President Trump signed an executive order on July 24, 2025, reversing the Housing First approach. The order directed HUD to require treatment participation as a condition for housing and shifted grant funding toward jurisdictions that enforce camping bans. A subsequent HUD funding notice would have capped permanent housing spending at 30 percent of Continuum of Care funds, down from approximately 90 percent.
A coalition of 20 states and a separate group of cities and nonprofits sued to block the changes. U.S. District Judge Mary McElroy granted a preliminary injunction on December 19, 2025, ordering HUD to reinstate the Biden-era funding rules. “The constant churn and chaos seems to be the point,” McElroy said from the bench. HUD reopened the Biden-era funding notice on January 9, 2026.

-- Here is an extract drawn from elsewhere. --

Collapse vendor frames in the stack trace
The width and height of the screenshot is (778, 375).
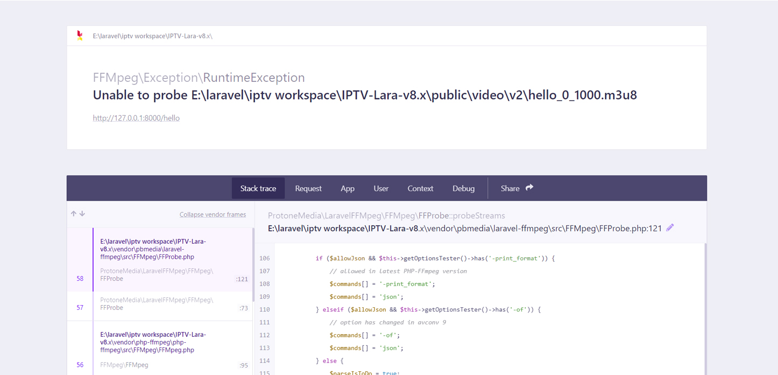(213, 214)
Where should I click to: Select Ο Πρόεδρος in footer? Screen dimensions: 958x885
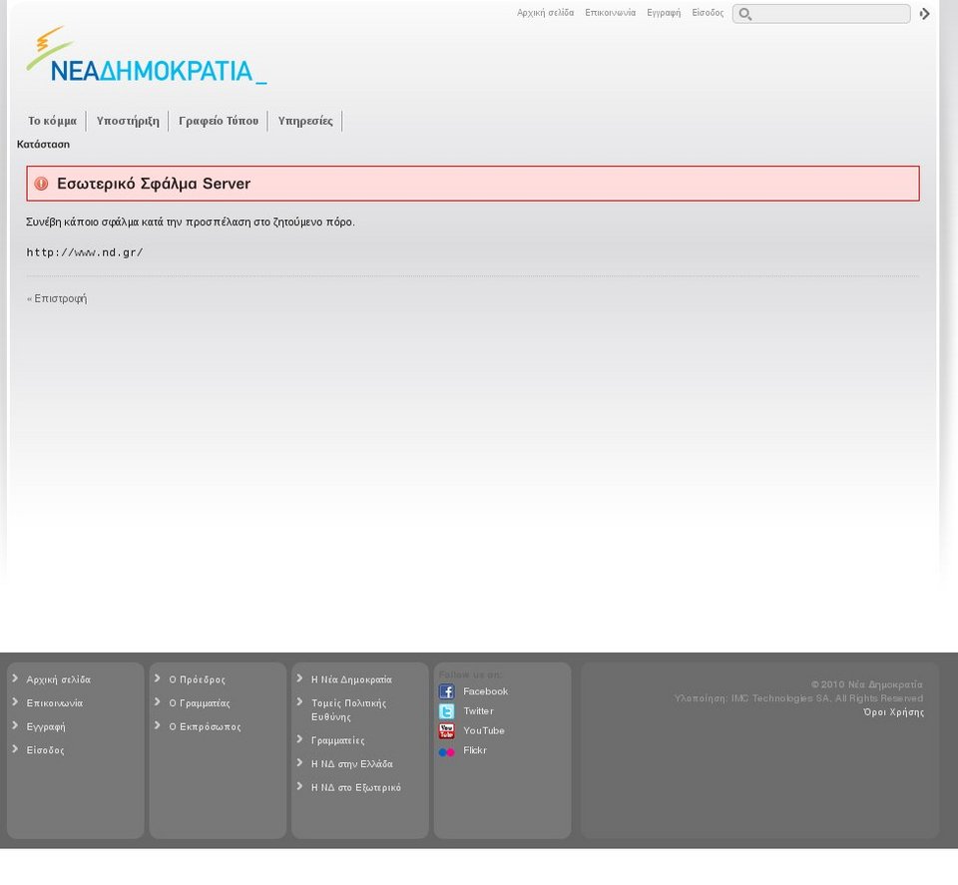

The injunction means Housing First remains the effective federal standard, even as the data Steeb cited, and Denver’s own experience, continue to accumulate against it.
“It’s not safe for people that are stewing in disease to be living outside and risking overall public safety, including their own,” Steeb said. “Individual transformation is absolutely 1,000 percent possible” when programs set expectations rather than enabling dysfunction.